Instructions to follow
Reproduce the records below line for line, with no changes.
════════
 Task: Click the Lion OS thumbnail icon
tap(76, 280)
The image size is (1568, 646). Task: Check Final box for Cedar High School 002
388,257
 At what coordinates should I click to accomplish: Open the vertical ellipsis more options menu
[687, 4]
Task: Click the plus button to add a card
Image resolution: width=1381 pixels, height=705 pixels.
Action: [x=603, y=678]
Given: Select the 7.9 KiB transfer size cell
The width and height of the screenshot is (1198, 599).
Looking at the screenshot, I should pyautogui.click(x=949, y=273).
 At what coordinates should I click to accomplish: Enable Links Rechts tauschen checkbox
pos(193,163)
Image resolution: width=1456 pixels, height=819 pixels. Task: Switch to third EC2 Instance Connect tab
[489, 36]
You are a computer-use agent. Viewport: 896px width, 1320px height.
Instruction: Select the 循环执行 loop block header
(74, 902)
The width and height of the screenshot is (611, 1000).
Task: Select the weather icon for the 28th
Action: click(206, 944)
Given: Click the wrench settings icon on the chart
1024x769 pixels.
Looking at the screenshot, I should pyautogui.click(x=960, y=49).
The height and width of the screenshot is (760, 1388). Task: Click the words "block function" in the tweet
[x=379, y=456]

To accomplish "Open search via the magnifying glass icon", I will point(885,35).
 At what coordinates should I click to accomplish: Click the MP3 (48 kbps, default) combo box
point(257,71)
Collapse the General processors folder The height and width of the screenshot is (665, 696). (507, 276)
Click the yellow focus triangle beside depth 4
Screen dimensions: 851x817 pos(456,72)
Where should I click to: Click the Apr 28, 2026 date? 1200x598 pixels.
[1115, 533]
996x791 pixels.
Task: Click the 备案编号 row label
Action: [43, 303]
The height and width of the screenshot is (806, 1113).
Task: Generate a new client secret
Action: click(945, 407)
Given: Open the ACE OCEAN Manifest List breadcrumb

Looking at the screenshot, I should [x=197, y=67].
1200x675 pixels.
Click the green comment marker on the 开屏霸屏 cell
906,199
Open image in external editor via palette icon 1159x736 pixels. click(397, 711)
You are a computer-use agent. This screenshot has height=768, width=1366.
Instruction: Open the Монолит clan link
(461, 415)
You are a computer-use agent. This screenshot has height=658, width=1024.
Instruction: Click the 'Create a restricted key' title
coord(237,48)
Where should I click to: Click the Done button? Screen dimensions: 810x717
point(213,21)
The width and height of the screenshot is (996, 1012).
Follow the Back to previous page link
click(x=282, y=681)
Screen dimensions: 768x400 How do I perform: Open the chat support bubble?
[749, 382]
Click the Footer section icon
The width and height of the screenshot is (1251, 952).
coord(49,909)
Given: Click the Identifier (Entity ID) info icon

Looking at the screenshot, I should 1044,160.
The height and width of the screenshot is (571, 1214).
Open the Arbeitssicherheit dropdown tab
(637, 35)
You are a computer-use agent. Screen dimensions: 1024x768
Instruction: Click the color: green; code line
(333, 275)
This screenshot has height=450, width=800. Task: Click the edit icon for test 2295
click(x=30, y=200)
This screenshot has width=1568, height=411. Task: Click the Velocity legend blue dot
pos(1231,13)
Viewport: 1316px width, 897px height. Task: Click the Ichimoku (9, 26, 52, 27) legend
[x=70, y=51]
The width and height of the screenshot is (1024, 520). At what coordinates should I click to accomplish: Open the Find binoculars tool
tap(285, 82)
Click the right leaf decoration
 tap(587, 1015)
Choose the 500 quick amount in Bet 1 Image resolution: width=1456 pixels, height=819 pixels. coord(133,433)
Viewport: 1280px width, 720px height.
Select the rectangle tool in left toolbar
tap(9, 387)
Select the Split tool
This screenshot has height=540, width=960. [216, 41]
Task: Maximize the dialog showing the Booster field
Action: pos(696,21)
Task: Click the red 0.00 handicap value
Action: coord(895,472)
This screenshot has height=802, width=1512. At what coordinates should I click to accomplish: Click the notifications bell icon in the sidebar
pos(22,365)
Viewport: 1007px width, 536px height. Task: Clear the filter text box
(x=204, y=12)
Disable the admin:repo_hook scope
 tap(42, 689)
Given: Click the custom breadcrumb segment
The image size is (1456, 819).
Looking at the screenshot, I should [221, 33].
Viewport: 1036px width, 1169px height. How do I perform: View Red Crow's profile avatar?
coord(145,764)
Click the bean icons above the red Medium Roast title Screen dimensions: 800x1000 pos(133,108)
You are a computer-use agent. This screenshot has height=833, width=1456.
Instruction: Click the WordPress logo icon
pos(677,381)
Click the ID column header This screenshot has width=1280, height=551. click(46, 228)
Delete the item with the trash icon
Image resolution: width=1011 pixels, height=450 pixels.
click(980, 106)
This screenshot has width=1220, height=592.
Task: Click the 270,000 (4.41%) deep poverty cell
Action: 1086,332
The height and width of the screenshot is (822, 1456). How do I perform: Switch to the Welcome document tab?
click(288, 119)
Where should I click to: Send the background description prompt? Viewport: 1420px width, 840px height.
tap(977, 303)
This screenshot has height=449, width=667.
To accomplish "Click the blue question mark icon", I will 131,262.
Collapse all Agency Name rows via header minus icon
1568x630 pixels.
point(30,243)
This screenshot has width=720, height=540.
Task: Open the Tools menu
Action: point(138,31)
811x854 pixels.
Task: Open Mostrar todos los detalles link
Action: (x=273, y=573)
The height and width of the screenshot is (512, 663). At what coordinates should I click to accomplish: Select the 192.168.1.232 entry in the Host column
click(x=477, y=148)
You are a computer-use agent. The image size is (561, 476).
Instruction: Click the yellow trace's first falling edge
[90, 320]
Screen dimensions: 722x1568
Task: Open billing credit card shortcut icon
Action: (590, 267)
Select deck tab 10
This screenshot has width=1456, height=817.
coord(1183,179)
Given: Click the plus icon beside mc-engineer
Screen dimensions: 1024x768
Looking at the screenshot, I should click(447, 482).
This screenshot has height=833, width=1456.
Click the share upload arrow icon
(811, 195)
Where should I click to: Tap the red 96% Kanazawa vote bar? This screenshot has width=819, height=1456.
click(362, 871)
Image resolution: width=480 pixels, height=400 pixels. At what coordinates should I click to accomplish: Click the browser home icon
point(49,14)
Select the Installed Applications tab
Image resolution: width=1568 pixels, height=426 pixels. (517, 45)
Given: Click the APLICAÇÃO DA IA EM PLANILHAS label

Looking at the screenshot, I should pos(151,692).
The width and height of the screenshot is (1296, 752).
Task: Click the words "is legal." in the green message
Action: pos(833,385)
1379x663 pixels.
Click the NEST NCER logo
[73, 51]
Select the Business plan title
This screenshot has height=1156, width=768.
════════
Right answer
 Task: Click the Lion OS thumbnail icon
tap(76, 280)
The image size is (1568, 646). Task: Check Final box for Cedar High School 002
388,257
 At what coordinates should I click to accomplish: Open the vertical ellipsis more options menu
[687, 4]
Task: Click the plus button to add a card
Image resolution: width=1381 pixels, height=705 pixels.
Action: [x=603, y=678]
Given: Select the 7.9 KiB transfer size cell
The width and height of the screenshot is (1198, 599).
Looking at the screenshot, I should pyautogui.click(x=949, y=273).
 At what coordinates should I click to accomplish: Enable Links Rechts tauschen checkbox
pos(193,163)
Image resolution: width=1456 pixels, height=819 pixels. Task: Switch to third EC2 Instance Connect tab
[489, 36]
You are a computer-use agent. Viewport: 896px width, 1320px height.
Instruction: Select the 循环执行 loop block header
(74, 902)
The width and height of the screenshot is (611, 1000).
Task: Select the weather icon for the 28th
Action: click(206, 944)
Given: Click the wrench settings icon on the chart
1024x769 pixels.
Looking at the screenshot, I should pyautogui.click(x=960, y=49).
The height and width of the screenshot is (760, 1388). Task: Click the words "block function" in the tweet
[x=379, y=456]

To accomplish "Open search via the magnifying glass icon", I will point(885,35).
 At what coordinates should I click to accomplish: Click the MP3 (48 kbps, default) combo box
point(257,71)
Collapse the General processors folder The height and width of the screenshot is (665, 696). (507, 276)
Click the yellow focus triangle beside depth 4
Screen dimensions: 851x817 pos(456,72)
Where should I click to: Click the Apr 28, 2026 date? 1200x598 pixels.
[1115, 533]
996x791 pixels.
Task: Click the 备案编号 row label
Action: [43, 303]
The height and width of the screenshot is (806, 1113).
Task: Generate a new client secret
Action: click(945, 407)
Given: Open the ACE OCEAN Manifest List breadcrumb

Looking at the screenshot, I should [x=197, y=67].
1200x675 pixels.
Click the green comment marker on the 开屏霸屏 cell
906,199
Open image in external editor via palette icon 1159x736 pixels. click(397, 711)
You are a computer-use agent. This screenshot has height=768, width=1366.
Instruction: Open the Монолит clan link
(461, 415)
You are a computer-use agent. This screenshot has height=658, width=1024.
Instruction: Click the 'Create a restricted key' title
coord(237,48)
Where should I click to: Click the Done button? Screen dimensions: 810x717
point(213,21)
The width and height of the screenshot is (996, 1012).
Follow the Back to previous page link
click(x=282, y=681)
Screen dimensions: 768x400 How do I perform: Open the chat support bubble?
[749, 382]
Click the Footer section icon
The width and height of the screenshot is (1251, 952).
coord(49,909)
Given: Click the Identifier (Entity ID) info icon

Looking at the screenshot, I should 1044,160.
The height and width of the screenshot is (571, 1214).
Open the Arbeitssicherheit dropdown tab
(637, 35)
You are a computer-use agent. Screen dimensions: 1024x768
Instruction: Click the color: green; code line
(333, 275)
This screenshot has height=450, width=800. Task: Click the edit icon for test 2295
click(x=30, y=200)
This screenshot has width=1568, height=411. Task: Click the Velocity legend blue dot
pos(1231,13)
Viewport: 1316px width, 897px height. Task: Click the Ichimoku (9, 26, 52, 27) legend
[x=70, y=51]
The width and height of the screenshot is (1024, 520). At what coordinates should I click to accomplish: Open the Find binoculars tool
tap(285, 82)
Click the right leaf decoration
 tap(587, 1015)
Choose the 500 quick amount in Bet 1 Image resolution: width=1456 pixels, height=819 pixels. coord(133,433)
Viewport: 1280px width, 720px height.
Select the rectangle tool in left toolbar
tap(9, 387)
Select the Split tool
This screenshot has height=540, width=960. [216, 41]
Task: Maximize the dialog showing the Booster field
Action: pos(696,21)
Task: Click the red 0.00 handicap value
Action: coord(895,472)
This screenshot has height=802, width=1512. At what coordinates should I click to accomplish: Click the notifications bell icon in the sidebar
pos(22,365)
Viewport: 1007px width, 536px height. Task: Clear the filter text box
(x=204, y=12)
Disable the admin:repo_hook scope
 tap(42, 689)
Given: Click the custom breadcrumb segment
The image size is (1456, 819).
Looking at the screenshot, I should [221, 33].
Viewport: 1036px width, 1169px height. How do I perform: View Red Crow's profile avatar?
coord(145,764)
Click the bean icons above the red Medium Roast title Screen dimensions: 800x1000 pos(133,108)
You are a computer-use agent. This screenshot has height=833, width=1456.
Instruction: Click the WordPress logo icon
pos(677,381)
Click the ID column header This screenshot has width=1280, height=551. click(46, 228)
Delete the item with the trash icon
Image resolution: width=1011 pixels, height=450 pixels.
click(980, 106)
This screenshot has width=1220, height=592.
Task: Click the 270,000 (4.41%) deep poverty cell
Action: 1086,332
The height and width of the screenshot is (822, 1456). How do I perform: Switch to the Welcome document tab?
click(288, 119)
Where should I click to: Send the background description prompt? Viewport: 1420px width, 840px height.
tap(977, 303)
This screenshot has height=449, width=667.
To accomplish "Click the blue question mark icon", I will 131,262.
Collapse all Agency Name rows via header minus icon
1568x630 pixels.
point(30,243)
This screenshot has width=720, height=540.
Task: Open the Tools menu
Action: point(138,31)
811x854 pixels.
Task: Open Mostrar todos los detalles link
Action: (x=273, y=573)
The height and width of the screenshot is (512, 663). At what coordinates should I click to accomplish: Select the 192.168.1.232 entry in the Host column
click(x=477, y=148)
You are a computer-use agent. The image size is (561, 476).
Instruction: Click the yellow trace's first falling edge
[90, 320]
Screen dimensions: 722x1568
Task: Open billing credit card shortcut icon
Action: (590, 267)
Select deck tab 10
This screenshot has width=1456, height=817.
coord(1183,179)
Given: Click the plus icon beside mc-engineer
Screen dimensions: 1024x768
Looking at the screenshot, I should click(447, 482).
This screenshot has height=833, width=1456.
Click the share upload arrow icon
(811, 195)
Where should I click to: Tap the red 96% Kanazawa vote bar? This screenshot has width=819, height=1456.
click(362, 871)
Image resolution: width=480 pixels, height=400 pixels. At what coordinates should I click to accomplish: Click the browser home icon
point(49,14)
Select the Installed Applications tab
Image resolution: width=1568 pixels, height=426 pixels. (517, 45)
Given: Click the APLICAÇÃO DA IA EM PLANILHAS label

Looking at the screenshot, I should pos(151,692).
The width and height of the screenshot is (1296, 752).
Task: Click the words "is legal." in the green message
Action: pos(833,385)
1379x663 pixels.
Click the NEST NCER logo
[73, 51]
Select the Business plan title
This screenshot has height=1156, width=768.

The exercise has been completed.